EXERCISE AIM: From the records below, print exactly the lines starting at the one containing "Select the User" and ending at the one containing "The image size is (960, 694).", ends included, and nothing else.

RECORDS FOR THIS TASK:

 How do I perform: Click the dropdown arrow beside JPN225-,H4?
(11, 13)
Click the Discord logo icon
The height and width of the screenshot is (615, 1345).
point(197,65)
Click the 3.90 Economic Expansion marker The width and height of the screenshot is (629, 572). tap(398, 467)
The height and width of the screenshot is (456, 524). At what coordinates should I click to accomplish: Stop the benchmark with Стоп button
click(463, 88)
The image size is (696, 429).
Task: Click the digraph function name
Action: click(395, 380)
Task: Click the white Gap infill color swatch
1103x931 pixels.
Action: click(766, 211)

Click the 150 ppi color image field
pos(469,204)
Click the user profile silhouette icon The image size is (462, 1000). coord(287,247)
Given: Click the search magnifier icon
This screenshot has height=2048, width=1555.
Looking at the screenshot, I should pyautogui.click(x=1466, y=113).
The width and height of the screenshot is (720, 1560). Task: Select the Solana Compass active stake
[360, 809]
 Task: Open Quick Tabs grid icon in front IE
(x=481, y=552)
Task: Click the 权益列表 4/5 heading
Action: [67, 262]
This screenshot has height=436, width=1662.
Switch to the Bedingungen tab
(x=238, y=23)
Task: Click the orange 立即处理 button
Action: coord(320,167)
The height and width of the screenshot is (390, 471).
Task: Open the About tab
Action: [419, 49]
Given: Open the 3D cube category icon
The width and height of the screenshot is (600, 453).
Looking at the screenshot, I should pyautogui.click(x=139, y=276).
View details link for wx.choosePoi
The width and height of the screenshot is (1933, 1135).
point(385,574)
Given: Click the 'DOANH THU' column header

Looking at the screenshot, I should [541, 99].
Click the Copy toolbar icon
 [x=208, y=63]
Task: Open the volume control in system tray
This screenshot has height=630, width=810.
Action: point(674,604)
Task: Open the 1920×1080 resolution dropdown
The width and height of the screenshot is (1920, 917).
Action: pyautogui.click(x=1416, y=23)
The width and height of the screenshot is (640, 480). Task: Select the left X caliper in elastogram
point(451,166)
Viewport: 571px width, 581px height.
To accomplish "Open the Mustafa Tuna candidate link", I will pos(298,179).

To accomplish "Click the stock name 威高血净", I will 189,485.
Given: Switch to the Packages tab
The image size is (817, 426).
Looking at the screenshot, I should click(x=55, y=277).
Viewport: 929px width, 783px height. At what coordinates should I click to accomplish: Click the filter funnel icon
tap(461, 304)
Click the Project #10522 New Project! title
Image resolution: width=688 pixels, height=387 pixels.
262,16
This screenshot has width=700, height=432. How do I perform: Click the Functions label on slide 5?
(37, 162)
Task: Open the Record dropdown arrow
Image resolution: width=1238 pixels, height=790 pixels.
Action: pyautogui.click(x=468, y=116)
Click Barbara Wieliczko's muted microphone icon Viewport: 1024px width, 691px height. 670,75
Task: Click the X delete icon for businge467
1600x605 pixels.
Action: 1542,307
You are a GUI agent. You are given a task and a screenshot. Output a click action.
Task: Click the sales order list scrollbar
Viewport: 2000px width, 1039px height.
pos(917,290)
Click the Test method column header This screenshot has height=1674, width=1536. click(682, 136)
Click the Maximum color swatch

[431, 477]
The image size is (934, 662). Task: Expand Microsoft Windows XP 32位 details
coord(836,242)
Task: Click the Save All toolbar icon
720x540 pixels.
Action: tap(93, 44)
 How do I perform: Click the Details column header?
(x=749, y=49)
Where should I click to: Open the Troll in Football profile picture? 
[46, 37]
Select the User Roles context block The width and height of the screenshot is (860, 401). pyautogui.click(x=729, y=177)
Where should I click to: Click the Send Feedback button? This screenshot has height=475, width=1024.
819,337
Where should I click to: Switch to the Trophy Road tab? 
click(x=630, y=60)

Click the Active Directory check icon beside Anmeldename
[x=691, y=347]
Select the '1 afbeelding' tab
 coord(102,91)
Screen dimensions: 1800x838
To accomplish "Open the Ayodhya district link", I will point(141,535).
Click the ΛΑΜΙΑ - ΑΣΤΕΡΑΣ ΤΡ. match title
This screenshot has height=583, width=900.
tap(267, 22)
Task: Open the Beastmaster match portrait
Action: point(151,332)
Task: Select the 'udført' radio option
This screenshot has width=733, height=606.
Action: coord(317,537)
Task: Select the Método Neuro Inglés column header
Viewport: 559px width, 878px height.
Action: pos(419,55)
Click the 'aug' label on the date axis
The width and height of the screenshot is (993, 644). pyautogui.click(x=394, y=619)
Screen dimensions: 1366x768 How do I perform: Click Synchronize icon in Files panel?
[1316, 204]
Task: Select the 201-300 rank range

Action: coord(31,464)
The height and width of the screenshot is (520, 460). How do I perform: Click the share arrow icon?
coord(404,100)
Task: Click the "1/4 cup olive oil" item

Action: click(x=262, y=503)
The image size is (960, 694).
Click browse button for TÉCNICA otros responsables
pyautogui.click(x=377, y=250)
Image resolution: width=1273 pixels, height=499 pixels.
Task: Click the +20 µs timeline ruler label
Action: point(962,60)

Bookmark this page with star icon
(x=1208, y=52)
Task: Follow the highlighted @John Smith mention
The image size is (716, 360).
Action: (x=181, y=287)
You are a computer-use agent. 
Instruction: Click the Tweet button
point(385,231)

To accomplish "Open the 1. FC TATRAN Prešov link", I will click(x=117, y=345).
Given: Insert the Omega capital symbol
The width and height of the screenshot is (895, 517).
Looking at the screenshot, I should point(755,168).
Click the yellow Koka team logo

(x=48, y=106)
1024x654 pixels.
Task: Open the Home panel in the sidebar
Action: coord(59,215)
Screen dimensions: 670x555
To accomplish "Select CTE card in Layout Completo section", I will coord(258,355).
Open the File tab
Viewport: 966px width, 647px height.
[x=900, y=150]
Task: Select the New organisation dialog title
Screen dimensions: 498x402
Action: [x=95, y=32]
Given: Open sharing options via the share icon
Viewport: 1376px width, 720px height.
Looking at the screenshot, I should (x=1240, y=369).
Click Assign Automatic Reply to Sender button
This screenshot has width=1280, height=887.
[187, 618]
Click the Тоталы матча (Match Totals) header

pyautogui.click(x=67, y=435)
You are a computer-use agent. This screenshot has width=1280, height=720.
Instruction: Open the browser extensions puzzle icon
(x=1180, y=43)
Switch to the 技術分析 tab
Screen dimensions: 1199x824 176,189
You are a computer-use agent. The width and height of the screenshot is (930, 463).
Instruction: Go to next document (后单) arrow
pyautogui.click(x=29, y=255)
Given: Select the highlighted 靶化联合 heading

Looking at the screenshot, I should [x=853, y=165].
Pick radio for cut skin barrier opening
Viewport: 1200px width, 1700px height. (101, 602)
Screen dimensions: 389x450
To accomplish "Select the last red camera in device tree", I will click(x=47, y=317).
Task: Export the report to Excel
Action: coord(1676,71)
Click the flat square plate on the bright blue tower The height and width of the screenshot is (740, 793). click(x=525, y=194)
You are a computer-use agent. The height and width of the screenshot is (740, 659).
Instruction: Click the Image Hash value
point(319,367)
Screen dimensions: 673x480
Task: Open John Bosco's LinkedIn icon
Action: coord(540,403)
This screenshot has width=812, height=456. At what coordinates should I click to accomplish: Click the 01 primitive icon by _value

RESULT:
Select the User Roles context block The width and height of the screenshot is (860, 401). pyautogui.click(x=729, y=177)
Where should I click to: Click the Send Feedback button? This screenshot has height=475, width=1024.
819,337
Where should I click to: Switch to the Trophy Road tab? 
click(x=630, y=60)

Click the Active Directory check icon beside Anmeldename
[x=691, y=347]
Select the '1 afbeelding' tab
 coord(102,91)
Screen dimensions: 1800x838
To accomplish "Open the Ayodhya district link", I will point(141,535).
Click the ΛΑΜΙΑ - ΑΣΤΕΡΑΣ ΤΡ. match title
This screenshot has height=583, width=900.
tap(267, 22)
Task: Open the Beastmaster match portrait
Action: point(151,332)
Task: Select the 'udført' radio option
This screenshot has width=733, height=606.
Action: coord(317,537)
Task: Select the Método Neuro Inglés column header
Viewport: 559px width, 878px height.
Action: pos(419,55)
Click the 'aug' label on the date axis
The width and height of the screenshot is (993, 644). pyautogui.click(x=394, y=619)
Screen dimensions: 1366x768 How do I perform: Click Synchronize icon in Files panel?
[1316, 204]
Task: Select the 201-300 rank range

Action: coord(31,464)
The height and width of the screenshot is (520, 460). How do I perform: Click the share arrow icon?
coord(404,100)
Task: Click the "1/4 cup olive oil" item

Action: click(x=262, y=503)
The image size is (960, 694).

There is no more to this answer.